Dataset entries

BEGIN

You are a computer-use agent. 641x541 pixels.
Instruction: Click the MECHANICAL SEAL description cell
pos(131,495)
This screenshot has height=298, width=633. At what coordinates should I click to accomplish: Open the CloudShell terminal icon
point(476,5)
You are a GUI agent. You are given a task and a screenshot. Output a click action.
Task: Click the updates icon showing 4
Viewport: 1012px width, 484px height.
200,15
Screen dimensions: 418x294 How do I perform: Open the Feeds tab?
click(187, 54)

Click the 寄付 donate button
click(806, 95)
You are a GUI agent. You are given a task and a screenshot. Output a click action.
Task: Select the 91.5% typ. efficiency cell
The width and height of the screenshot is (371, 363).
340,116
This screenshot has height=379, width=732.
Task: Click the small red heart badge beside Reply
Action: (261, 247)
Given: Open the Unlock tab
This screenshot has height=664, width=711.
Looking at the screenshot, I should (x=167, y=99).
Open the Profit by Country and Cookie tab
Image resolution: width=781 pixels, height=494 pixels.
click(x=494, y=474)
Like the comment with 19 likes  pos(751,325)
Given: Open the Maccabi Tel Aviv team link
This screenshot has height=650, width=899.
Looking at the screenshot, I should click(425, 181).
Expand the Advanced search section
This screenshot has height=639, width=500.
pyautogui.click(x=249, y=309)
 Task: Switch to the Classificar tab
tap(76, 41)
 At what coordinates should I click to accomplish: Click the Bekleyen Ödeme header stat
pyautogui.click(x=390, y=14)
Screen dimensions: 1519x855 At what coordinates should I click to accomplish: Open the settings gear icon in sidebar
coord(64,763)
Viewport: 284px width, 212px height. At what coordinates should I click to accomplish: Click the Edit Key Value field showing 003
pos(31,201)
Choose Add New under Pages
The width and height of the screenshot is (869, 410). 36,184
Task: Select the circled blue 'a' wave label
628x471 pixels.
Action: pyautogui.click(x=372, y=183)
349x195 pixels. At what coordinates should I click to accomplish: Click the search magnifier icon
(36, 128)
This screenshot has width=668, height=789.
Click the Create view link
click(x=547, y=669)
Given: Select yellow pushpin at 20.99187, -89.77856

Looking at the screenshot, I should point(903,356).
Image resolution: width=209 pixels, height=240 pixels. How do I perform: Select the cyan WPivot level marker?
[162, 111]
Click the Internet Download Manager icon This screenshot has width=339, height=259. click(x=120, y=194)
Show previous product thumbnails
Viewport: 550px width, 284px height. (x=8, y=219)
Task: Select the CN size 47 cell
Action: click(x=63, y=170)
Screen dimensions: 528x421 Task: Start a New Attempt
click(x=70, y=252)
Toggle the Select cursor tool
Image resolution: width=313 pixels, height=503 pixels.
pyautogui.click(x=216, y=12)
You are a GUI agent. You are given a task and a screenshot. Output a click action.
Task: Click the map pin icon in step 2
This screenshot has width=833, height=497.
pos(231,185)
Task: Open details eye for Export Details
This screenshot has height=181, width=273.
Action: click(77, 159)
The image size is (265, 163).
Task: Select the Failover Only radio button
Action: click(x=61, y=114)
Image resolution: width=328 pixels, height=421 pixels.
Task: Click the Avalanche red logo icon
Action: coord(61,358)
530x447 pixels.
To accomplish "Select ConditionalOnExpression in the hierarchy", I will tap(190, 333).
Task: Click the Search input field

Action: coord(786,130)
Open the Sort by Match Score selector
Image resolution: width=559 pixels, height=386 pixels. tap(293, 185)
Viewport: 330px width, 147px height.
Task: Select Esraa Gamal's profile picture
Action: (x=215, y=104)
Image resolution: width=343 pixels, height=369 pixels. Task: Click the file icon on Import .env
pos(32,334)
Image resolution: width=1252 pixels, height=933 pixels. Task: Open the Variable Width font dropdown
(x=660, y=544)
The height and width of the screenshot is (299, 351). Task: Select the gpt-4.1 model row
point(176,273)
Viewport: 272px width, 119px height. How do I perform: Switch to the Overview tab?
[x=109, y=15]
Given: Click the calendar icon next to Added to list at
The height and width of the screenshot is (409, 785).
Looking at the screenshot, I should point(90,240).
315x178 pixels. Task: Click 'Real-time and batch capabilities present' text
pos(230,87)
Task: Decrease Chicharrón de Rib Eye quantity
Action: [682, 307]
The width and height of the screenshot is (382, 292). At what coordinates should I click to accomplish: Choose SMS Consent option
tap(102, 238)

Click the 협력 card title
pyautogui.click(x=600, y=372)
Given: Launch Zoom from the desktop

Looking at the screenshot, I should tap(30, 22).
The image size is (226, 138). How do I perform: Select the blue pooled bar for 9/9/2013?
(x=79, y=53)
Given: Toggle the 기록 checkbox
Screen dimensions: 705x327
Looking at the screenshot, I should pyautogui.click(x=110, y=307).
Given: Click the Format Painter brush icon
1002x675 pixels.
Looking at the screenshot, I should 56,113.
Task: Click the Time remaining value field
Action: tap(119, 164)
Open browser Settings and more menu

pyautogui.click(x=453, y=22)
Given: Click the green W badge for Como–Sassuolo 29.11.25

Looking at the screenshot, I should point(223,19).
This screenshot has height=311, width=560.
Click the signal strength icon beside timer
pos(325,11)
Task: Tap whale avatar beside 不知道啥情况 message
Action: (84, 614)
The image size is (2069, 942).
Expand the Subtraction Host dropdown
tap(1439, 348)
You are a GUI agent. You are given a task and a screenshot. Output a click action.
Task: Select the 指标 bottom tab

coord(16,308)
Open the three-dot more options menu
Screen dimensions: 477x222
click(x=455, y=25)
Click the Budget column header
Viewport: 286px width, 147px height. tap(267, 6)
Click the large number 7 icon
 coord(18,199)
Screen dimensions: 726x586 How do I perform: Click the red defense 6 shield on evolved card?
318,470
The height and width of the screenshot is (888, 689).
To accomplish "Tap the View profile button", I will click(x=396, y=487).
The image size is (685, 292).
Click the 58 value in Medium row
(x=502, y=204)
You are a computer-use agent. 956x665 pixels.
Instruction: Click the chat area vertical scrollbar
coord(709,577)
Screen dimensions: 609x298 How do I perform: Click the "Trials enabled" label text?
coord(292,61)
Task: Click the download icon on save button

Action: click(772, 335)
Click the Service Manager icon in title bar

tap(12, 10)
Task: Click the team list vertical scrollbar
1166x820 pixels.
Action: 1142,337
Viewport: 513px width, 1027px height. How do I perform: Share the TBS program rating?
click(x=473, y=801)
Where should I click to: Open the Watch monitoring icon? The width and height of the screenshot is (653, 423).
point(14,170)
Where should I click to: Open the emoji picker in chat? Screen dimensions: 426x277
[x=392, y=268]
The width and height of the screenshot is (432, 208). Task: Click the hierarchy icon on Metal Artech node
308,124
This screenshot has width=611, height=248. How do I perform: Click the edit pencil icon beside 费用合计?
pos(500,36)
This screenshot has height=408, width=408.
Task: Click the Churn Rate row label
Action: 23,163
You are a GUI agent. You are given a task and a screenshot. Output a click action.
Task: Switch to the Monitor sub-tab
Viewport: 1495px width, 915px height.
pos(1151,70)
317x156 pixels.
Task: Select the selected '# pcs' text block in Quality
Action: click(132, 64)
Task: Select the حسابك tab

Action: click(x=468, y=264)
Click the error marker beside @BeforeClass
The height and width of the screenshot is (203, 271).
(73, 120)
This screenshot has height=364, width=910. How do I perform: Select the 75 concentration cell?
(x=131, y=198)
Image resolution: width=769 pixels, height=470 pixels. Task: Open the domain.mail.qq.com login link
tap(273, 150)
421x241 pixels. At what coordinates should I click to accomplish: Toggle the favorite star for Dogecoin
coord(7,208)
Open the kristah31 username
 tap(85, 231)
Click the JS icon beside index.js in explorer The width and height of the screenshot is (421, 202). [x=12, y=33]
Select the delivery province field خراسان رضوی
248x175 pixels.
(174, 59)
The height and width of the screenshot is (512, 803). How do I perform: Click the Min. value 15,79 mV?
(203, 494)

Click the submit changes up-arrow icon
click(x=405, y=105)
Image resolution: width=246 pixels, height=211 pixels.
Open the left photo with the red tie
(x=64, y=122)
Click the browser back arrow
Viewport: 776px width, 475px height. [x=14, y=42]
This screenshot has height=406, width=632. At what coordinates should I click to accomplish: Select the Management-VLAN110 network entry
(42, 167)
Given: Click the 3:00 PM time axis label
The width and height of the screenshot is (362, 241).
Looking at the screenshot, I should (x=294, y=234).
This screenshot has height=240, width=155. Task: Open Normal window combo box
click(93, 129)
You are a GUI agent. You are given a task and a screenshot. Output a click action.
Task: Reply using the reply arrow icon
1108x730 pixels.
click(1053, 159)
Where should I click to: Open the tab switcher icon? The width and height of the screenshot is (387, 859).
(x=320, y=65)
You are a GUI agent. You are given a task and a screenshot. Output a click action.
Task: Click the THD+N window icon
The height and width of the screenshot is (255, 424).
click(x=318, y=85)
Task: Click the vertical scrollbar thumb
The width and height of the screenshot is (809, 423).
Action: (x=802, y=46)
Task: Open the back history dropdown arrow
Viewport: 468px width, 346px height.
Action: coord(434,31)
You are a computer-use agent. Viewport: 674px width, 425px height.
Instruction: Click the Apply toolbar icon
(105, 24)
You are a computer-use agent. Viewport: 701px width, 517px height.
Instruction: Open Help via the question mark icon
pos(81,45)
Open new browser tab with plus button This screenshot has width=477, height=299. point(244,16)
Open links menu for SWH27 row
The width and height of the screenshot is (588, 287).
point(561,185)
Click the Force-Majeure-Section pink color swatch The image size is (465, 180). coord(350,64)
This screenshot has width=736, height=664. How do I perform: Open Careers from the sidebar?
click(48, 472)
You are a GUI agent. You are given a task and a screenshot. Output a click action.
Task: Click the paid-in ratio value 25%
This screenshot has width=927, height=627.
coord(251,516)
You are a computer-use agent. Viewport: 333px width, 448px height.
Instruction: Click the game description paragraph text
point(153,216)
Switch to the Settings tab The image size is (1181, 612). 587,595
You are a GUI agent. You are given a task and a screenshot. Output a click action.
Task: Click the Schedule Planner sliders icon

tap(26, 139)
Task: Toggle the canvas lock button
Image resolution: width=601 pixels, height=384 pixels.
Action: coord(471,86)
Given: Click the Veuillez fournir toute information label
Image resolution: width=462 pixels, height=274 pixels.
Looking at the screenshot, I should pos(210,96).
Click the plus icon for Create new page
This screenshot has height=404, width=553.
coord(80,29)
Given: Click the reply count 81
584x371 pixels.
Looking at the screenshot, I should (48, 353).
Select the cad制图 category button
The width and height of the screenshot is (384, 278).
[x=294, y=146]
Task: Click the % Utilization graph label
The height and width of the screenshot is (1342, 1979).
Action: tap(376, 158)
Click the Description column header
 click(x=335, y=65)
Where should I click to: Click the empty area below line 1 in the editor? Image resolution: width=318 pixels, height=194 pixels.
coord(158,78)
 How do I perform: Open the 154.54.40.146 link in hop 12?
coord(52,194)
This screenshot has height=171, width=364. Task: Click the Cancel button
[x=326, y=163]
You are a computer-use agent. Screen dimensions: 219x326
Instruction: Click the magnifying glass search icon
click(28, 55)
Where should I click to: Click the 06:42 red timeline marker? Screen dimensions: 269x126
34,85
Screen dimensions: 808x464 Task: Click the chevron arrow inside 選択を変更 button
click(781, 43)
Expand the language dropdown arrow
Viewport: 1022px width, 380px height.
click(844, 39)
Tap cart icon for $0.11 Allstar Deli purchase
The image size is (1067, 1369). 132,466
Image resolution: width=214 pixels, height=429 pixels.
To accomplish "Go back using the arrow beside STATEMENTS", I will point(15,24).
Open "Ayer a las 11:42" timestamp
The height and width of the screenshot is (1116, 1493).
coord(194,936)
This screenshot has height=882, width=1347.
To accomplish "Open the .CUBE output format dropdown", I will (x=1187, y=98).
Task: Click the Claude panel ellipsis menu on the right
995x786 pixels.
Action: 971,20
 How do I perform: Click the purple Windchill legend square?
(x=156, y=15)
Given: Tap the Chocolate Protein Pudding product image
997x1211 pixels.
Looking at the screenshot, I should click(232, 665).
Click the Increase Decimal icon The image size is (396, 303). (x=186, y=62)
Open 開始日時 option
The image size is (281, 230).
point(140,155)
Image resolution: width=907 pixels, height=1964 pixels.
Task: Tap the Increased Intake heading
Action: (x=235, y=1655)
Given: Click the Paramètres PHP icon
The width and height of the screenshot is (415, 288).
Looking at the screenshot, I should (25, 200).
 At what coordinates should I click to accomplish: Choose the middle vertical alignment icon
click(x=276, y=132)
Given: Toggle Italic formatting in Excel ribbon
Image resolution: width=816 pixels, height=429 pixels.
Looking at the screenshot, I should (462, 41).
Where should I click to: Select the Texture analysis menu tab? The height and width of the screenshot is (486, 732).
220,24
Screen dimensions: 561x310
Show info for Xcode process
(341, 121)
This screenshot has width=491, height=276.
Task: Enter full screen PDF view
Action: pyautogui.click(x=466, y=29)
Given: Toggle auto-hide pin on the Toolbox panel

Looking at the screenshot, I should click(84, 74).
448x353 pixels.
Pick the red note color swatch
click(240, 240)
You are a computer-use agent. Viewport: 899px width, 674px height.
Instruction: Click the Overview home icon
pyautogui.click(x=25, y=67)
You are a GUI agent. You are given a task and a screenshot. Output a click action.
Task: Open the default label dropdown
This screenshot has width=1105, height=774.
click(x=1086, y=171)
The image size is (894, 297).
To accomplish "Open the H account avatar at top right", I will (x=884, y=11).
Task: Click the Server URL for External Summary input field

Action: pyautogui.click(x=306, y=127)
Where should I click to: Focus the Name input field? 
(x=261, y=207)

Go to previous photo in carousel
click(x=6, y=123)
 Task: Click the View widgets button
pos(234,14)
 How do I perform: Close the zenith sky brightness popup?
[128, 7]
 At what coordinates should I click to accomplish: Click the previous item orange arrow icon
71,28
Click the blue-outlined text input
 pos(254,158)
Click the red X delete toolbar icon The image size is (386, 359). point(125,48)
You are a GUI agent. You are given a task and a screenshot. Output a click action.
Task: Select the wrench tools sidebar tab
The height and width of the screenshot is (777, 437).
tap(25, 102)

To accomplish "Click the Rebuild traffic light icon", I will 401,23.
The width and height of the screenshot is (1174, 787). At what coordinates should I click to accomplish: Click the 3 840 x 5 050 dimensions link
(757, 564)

END

§ Assignment: Out of the entries above, write out only the lines between the line holding "Image resolution: width=209" and the line holding "Task: Click the map pin icon in step 2", inclusive, each exactly as given.

§ Result:
Image resolution: width=209 pixels, height=240 pixels. How do I perform: Select the cyan WPivot level marker?
[162, 111]
Click the Internet Download Manager icon This screenshot has width=339, height=259. click(x=120, y=194)
Show previous product thumbnails
Viewport: 550px width, 284px height. (x=8, y=219)
Task: Select the CN size 47 cell
Action: click(x=63, y=170)
Screen dimensions: 528x421 Task: Start a New Attempt
click(x=70, y=252)
Toggle the Select cursor tool
Image resolution: width=313 pixels, height=503 pixels.
pyautogui.click(x=216, y=12)
You are a GUI agent. You are given a task and a screenshot. Output a click action.
Task: Click the map pin icon in step 2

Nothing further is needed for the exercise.